Here is the step you are missing: Before you set the device into USB debugging mode, go to "USB settings" and untick "Ask on plug" and then switch USB mode from "Mass storage mode" to "Internet connection mode".

Then turn on "USB debugging".

Connect the USB cable - let the computer verify your phone is connected.

Now you can continue by following the "adb" directions above.


----------



## zhongcan

okay, skylinez, i did what you told me and you were right. it downloaded it and now theres a folder called platform-tool under android sdk. but then when i do it from there, it tell me there are adb devices..

but when i type "adb remount" it saids error: device not found..

so i don't know what the prolbem was.

until i found that you answered lurkxt... i did exactly what you did, turn off ask on plug, put on debugging mode, but the problem lies in the computer detecting it. the computer won't detect my device unless i enable "usb mass storage" (usally when i plug it in, it pops up automatically, the green android figure that turns yellow, orange upon clicking "connect storage to pc" but it didn't because i had untick the ask on plug) so now im assuming that the only way for my computer to detect it was to turn it on and i guess i am still stuck. it still saids error: device not found...

so what am i to do? am i not supposed to enable usb mass storage?

I don't know what to do because my computer only detects it when its in that stage...

oh also this may aslo be of some use. in the tutorial on redonmond pie http://www.redmondpie.com/root-samsung-stratosphere-4g-on-android-2.3.5-gingerbread-how-to-tutorial/

it saids that after i type in adb devices.. i think it should say

List of devices attached
3235A3CA0D8400EC device

however, when i did it, typed in adb devices. all it says is list of devices attached. it doesnt show the 3235a3ca9d8400ec device.

i don't know if thats some helpful information.


----------



## Skylinez

Make sure USB degbugging is on.
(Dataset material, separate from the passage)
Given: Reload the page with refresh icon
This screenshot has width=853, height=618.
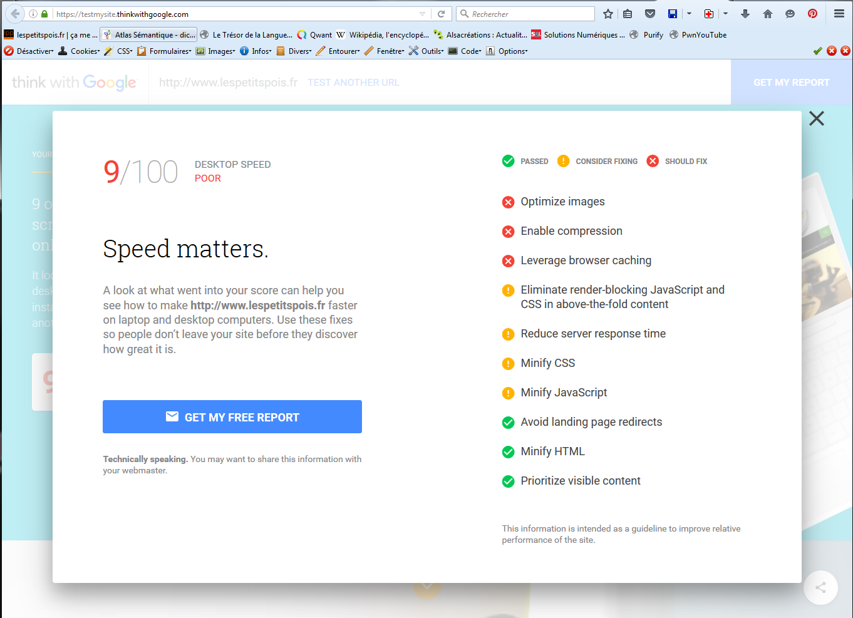Looking at the screenshot, I should [441, 14].
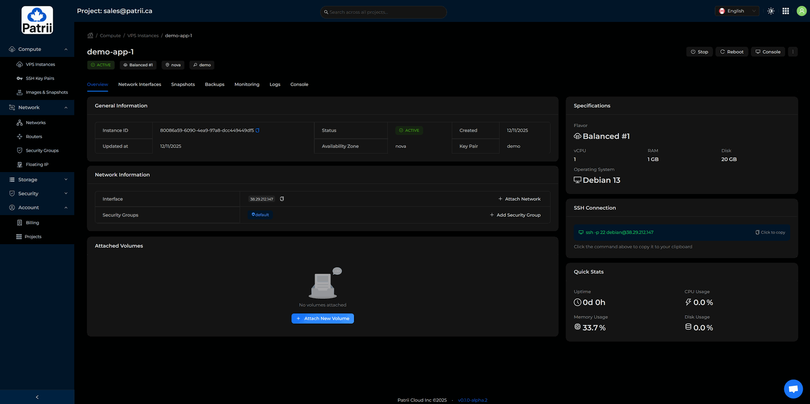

Also i dont think it matters if it says the device attached as long as it detects it but i'm not sure.
Also 1 thing i noticed is using a 3rd party connection from your phone to your computer might not work with rooting and accessing the device. so make sure your using the Micro Usb charging cord you got with the strat!


----------



## zhongcan

yes, i am using the cord that came with it. and yes usb debugging is on. and no the only way it can be detected on the computer is when usb mass storage is on. and no it is still not working...


----------



## Skylinez

Could you please screenshot what the command prompt window looks like when doing this. Use all the commands up until the one that doesn't work.

Sorry man i just started using this forum in January and this is my first rooted device ever.. i'm trying my best to troubleshoot this for you.


----------



## lurkxt

I had to reload samsung drivers for the computer to finally see my phone.

I found them here (sorry about the language):

http://www.holylivin...v1_3_2200_0.exe

This will download immediately. Install them and then try the process again.

Remember to switch USB mode to Internet first then USB debugging next.


----------



## waxler9311

Question, thought I would post it here instead of creating a new topic.

Has anyone used Heimdall with RHCP's kernel? I extracted the zip and assumed I flash the same way that was done for the first kernel but the only question I had is are there other files that need to be pushed as well as the kernel or can I just put it on over knight's?


----------



## Skylinez

waxler9311 said:


> Question, thought I would post it here instead of creating a new topic.
> 
> Has anyone used Heimdall with RHCP's kernel? I extracted the zip and assumed I flash the same way that was done for the first kernel but the only question I had is are there other files that need to be pushed as well as the kernel or can I just put it on over knight's?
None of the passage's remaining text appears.